America is growing older. The first wave of the baby boom generation that began at the end of World War II is now on the verge of becoming septuagenarians. In 2014, the 46.2 million citizens age 65 or older represented 14.5% of the U.S. population; by 2040 that percentage will increase to 21.7%.
This presents America with numerous challenges in the coming years as the aging population will require more government services, particularly in health care. The increasingly elderly population will create more Medicare beneficiaries and higher Medicare spending while fewer people will be paying into the system.
Average life expectancy is now 78.8 years
Compounding the issue is the increasing life expectancy and advances in medical care that can prolong life. The average life expectancy in the U.S. has risen to 78.8 years. The issue of aging is not confined to America alone. By 2050, the number of people worldwide aged 60 and older will be more than 2 billion individuals.
Older citizens are more likely to vote
Older citizens are becoming an increasingly potent political voice. As a group, they are much more likely to vote. In the 2010 elections, some 61 percent of Americans age 65 and older voted compared to just 21 percent of those ages 18 to 24. In the 55 to 64 age bracket, 54 percent went to the polls compared to 37 percent of those 25-44 years old. In the 2012 presidential election, a Pew Research report revealed that 72% of what they referred to as the Silent/Greatest generation (ages 71+) and 69% of the Boomer generation voted. Only 46% of the millennial (ages 18 to 35) generation voted.
In the 2016 presidential election older white voters are more supportive of Donald Trump while younger voters support Mrs. Clinton. A Morning Consult poll showed that Mr. Trump had a 16 point lead over Hillary Clinton in the over age 65 voters group, while Mrs. Clinton held a 17 point advantage with voters under the age of 29.
Both Clinton and Trump are senior citizens
What is ironic in this year’s election is that both candidates are senior citizens who are eligible for Social Security and Medicare, but neither is doing much to appeal to the senior citizen vote.

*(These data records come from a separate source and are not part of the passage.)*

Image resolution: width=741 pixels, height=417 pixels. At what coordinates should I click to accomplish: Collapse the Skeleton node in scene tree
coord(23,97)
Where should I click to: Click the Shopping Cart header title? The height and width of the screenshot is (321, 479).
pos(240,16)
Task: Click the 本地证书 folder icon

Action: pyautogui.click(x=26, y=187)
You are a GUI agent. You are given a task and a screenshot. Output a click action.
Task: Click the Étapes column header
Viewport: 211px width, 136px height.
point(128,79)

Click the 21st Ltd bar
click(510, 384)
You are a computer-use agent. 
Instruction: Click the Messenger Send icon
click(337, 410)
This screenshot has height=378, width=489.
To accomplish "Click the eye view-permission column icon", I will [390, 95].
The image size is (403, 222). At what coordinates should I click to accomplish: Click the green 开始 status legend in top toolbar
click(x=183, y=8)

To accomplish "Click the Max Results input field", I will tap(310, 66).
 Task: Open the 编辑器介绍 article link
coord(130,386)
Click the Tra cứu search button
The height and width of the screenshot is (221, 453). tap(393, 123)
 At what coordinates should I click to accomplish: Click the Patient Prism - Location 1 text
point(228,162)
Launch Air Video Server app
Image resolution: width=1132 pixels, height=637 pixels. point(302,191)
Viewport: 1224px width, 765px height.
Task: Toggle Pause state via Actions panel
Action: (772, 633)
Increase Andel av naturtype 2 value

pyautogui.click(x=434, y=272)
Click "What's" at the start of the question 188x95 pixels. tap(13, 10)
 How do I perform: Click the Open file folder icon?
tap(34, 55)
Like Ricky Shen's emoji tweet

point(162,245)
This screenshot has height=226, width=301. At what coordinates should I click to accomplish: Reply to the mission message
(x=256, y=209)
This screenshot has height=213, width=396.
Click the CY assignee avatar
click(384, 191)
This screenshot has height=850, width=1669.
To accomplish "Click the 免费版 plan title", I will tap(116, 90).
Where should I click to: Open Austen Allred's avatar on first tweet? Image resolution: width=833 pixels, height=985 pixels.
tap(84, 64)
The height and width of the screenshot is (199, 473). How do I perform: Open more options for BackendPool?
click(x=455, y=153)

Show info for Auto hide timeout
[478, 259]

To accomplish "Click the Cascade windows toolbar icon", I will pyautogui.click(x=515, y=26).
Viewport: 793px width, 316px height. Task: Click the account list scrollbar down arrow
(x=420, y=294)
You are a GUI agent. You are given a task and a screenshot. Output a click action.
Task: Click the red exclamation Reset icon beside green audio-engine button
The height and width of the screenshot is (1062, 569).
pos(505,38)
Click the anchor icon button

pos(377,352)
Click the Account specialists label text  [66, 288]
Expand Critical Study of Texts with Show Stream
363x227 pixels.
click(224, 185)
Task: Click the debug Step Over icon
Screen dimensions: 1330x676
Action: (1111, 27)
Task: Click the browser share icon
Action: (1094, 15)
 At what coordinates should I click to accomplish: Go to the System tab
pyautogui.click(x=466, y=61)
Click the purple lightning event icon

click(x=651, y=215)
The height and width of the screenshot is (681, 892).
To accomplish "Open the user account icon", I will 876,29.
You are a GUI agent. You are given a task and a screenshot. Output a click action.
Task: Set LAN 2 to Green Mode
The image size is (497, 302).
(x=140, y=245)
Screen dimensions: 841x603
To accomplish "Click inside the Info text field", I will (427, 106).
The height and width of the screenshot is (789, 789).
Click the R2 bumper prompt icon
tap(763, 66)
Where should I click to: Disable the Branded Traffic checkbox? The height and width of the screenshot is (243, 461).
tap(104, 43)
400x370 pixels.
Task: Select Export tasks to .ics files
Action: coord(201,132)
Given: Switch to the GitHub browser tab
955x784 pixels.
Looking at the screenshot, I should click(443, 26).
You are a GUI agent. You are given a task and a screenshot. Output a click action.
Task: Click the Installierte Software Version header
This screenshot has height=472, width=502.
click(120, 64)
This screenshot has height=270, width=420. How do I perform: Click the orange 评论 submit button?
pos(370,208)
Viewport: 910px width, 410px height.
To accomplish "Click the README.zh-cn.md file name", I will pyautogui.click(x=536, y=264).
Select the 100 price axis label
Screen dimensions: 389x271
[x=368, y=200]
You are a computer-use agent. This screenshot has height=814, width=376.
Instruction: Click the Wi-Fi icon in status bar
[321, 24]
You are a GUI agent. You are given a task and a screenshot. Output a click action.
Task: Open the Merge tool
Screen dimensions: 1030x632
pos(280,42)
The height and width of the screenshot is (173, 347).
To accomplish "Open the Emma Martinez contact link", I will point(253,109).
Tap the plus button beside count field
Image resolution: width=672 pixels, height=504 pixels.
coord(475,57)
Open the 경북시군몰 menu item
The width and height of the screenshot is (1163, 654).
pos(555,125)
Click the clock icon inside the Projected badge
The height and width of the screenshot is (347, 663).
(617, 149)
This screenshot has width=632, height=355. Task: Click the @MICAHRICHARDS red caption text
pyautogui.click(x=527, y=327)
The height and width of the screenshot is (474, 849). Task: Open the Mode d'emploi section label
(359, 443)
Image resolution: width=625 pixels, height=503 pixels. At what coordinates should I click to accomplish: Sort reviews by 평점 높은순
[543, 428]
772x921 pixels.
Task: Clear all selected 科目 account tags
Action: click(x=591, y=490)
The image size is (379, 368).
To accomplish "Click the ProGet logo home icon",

A February poll found that a majority of senior voters feel neglected by the candidates. Indeed, 70% said that Clinton and Trump weren’t paying enough attention to their issues – a big gamble as seniors are a bloc that actually show up to vote.
— Fox News
Nearly 90% of the population over 65 receives Social Security benefits, while over half rely on Social Security as their primary source of income. At the same time, the number of younger workers contributing into the system is declining. At some point, a change in the taxing system is going to be required to keep Social Security solvent, but the issue is rarely raised.